Simplicity isn’t new by any means, and this shift in design aesthetics is most likely influenced with the way we use our mobile devices. Busy or complex designs don’t translate as well to mobile, and considering how much time we spend on our phones, failing to be mobile friendly would be a serious mistake for any brand.

The difficult thing about minimal or flat design is that because it’s stripped down so much, there’s nothing to hide behind. When it comes to logos, if you take away the icons, bevels, gradients and other elements which make it unique, what’s left needs to be really well executed. Typography and color become even more important when they are the logo’s defining features. In its own way, the balance between negative and positive space becomes an important design element.

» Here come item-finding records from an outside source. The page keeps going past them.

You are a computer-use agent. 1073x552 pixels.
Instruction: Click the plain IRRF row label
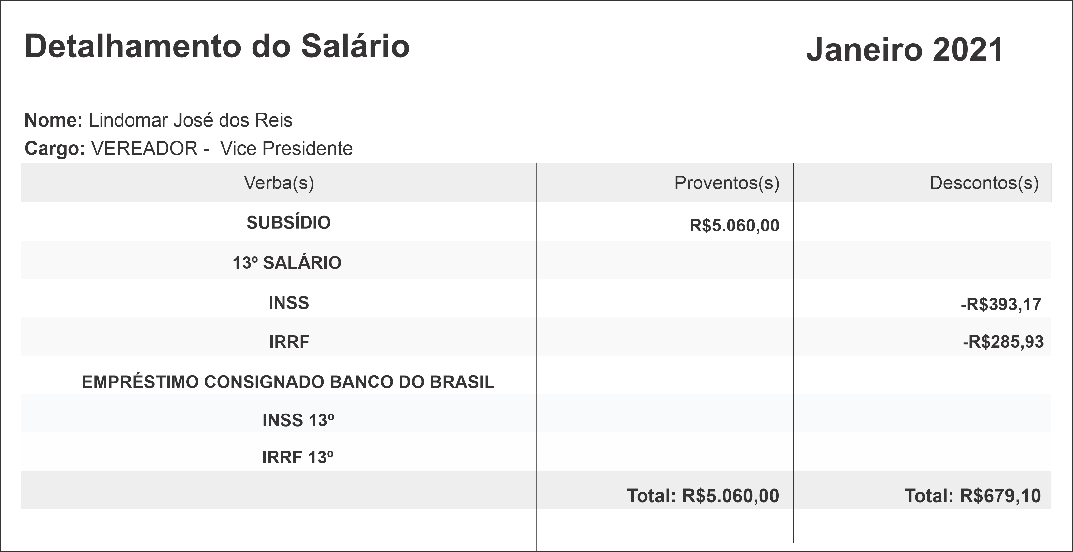pos(289,342)
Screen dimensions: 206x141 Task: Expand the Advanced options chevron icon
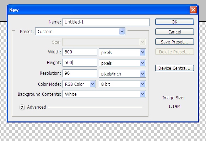(x=22, y=107)
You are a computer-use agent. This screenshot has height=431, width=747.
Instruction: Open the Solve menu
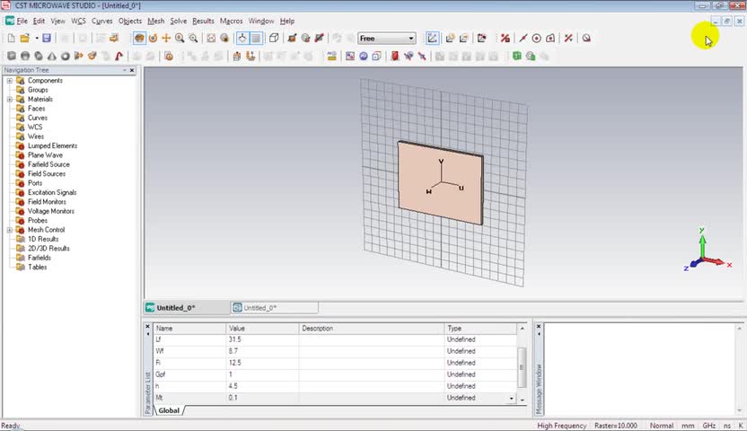(x=179, y=21)
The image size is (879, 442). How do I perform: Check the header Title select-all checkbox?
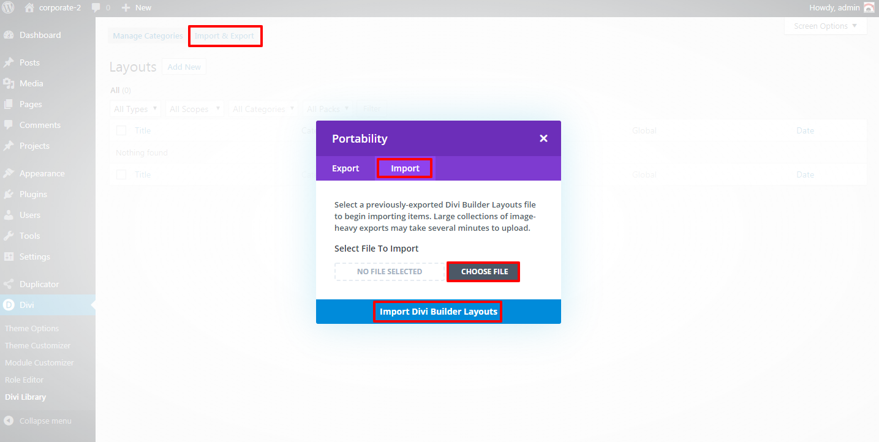tap(121, 130)
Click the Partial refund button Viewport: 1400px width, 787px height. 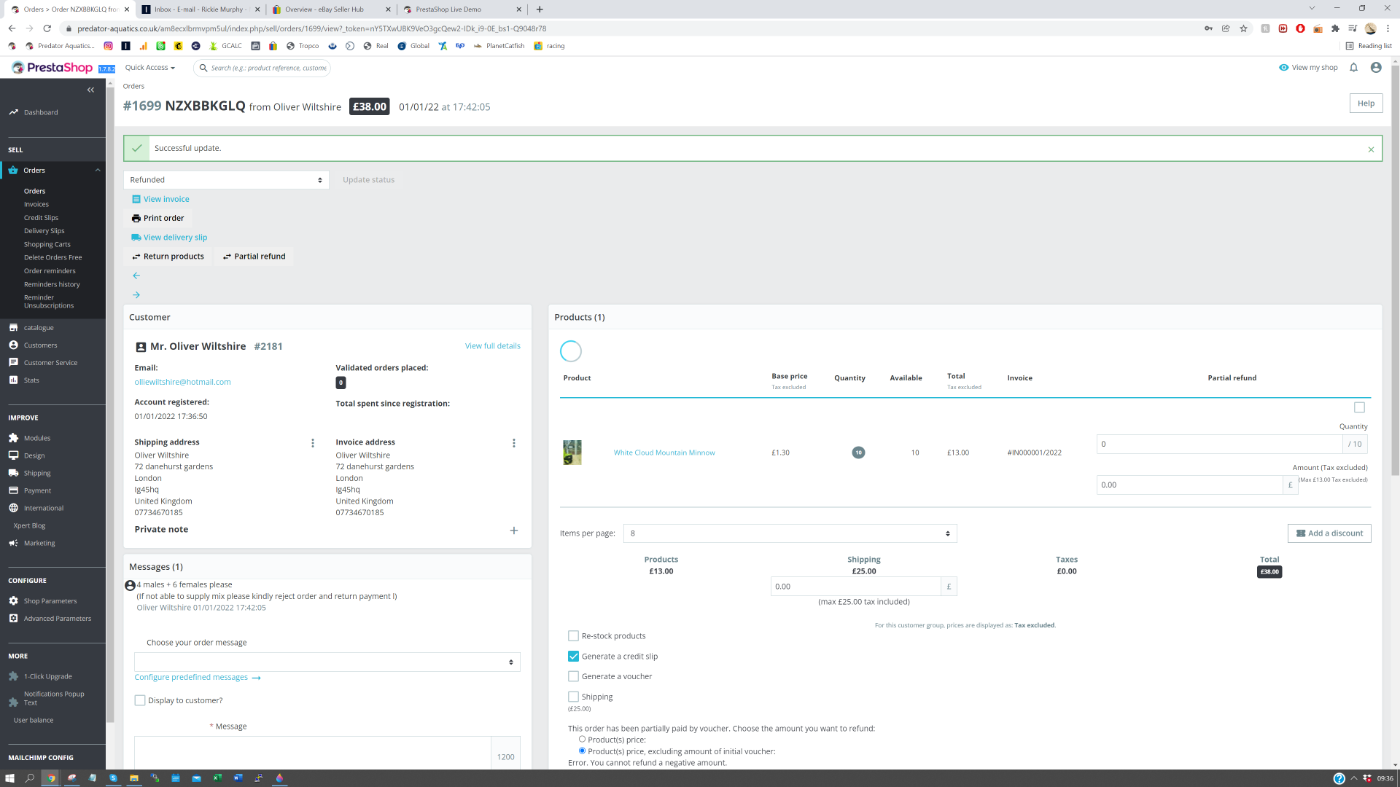tap(254, 257)
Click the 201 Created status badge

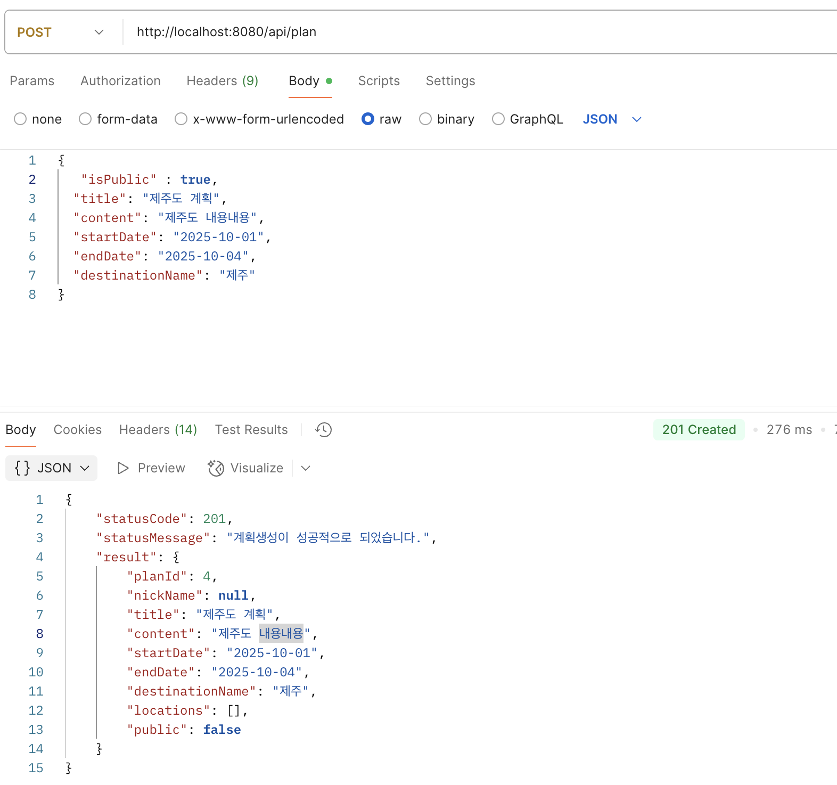pyautogui.click(x=699, y=430)
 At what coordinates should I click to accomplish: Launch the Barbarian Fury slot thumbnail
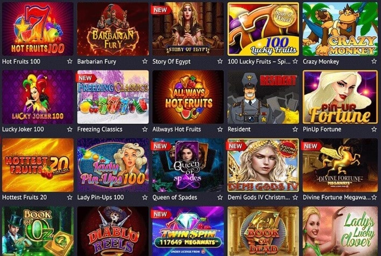113,29
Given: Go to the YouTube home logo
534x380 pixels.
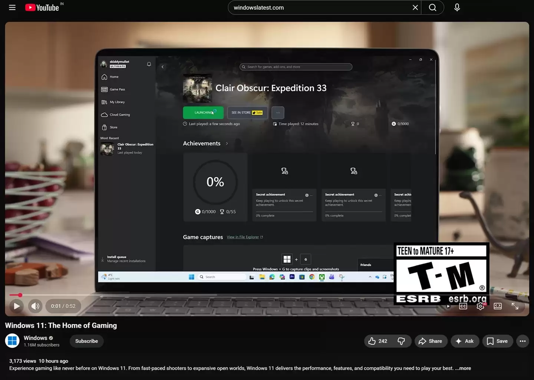Looking at the screenshot, I should tap(42, 7).
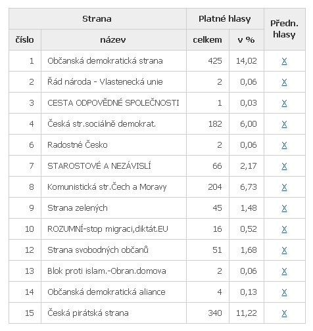Viewport: 313px width, 331px height.
Task: Open X link for CESTA ODPOVĚDNÉ SPOLEČNOSTI
Action: (x=284, y=103)
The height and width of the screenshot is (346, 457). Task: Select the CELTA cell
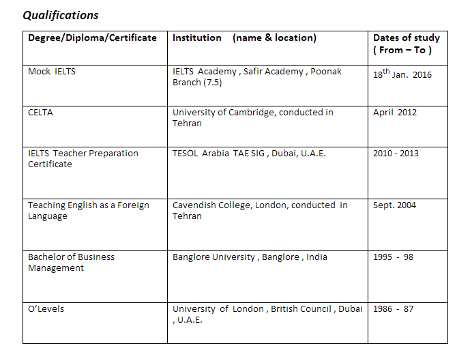[x=40, y=113]
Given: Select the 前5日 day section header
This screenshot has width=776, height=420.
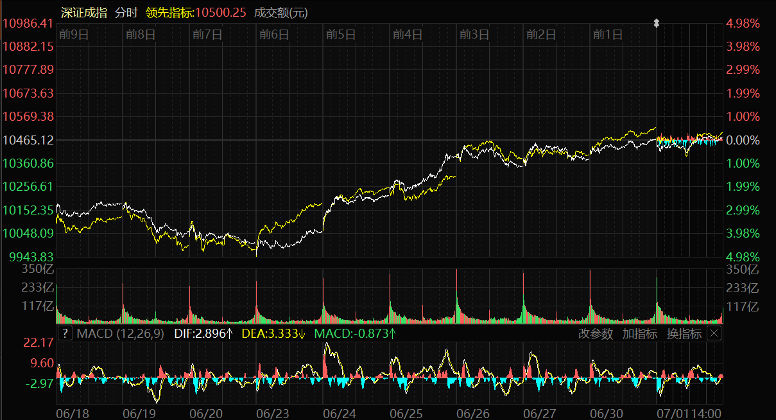Looking at the screenshot, I should tap(340, 35).
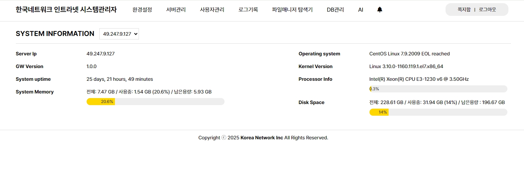
Task: Select the 사용자관리 menu item
Action: pos(212,10)
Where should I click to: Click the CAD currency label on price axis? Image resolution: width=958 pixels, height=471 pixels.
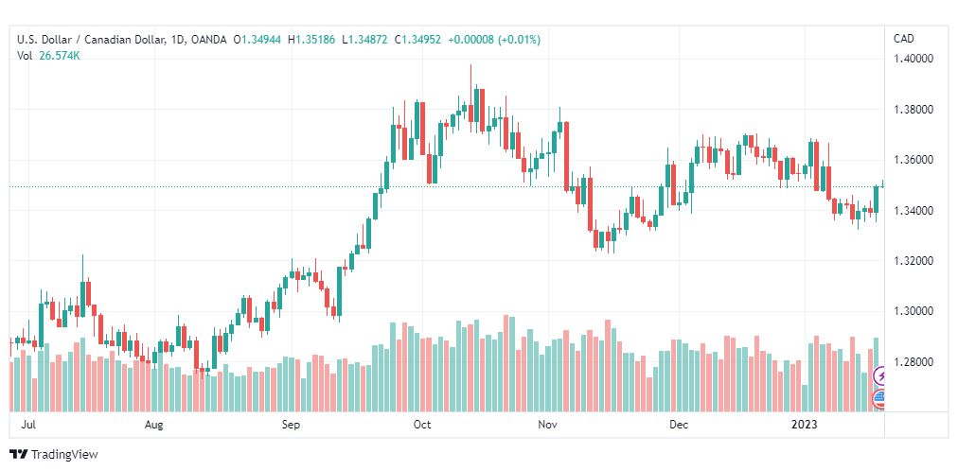point(904,39)
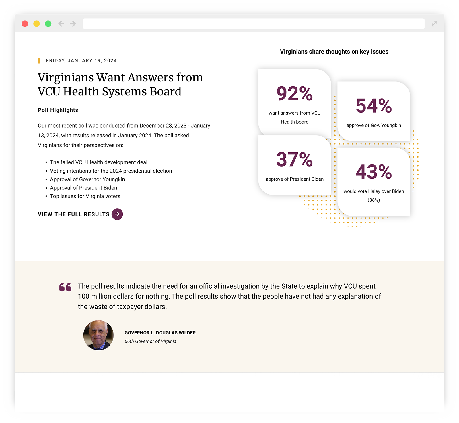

The same goes for web design. Go check the website of your favorite brands and you’ll probably notice things look a bit different than they did a few years ago. Home pages have become less busy, which is ideal for mobile versions. With less clutter, it’s even more imperative for the things left on the homepage to represent the brand and give the user the information they need. There are fewer images, so the ones chosen need to be striking. Fewer buttons and calls to action mean they are more visible and need to have a greater impact.

Some may feel these minimal designs look unfinished, or plain, but they’re actually rather complex, and can be difficult for a designer to pull off without practice. Designing with restraint requires exceptional attention to detail, and a good sense of when enough is enough. A lot of thought is involved in deciding the most important elements of a design and knowing when it’s time to lose the gimmicks.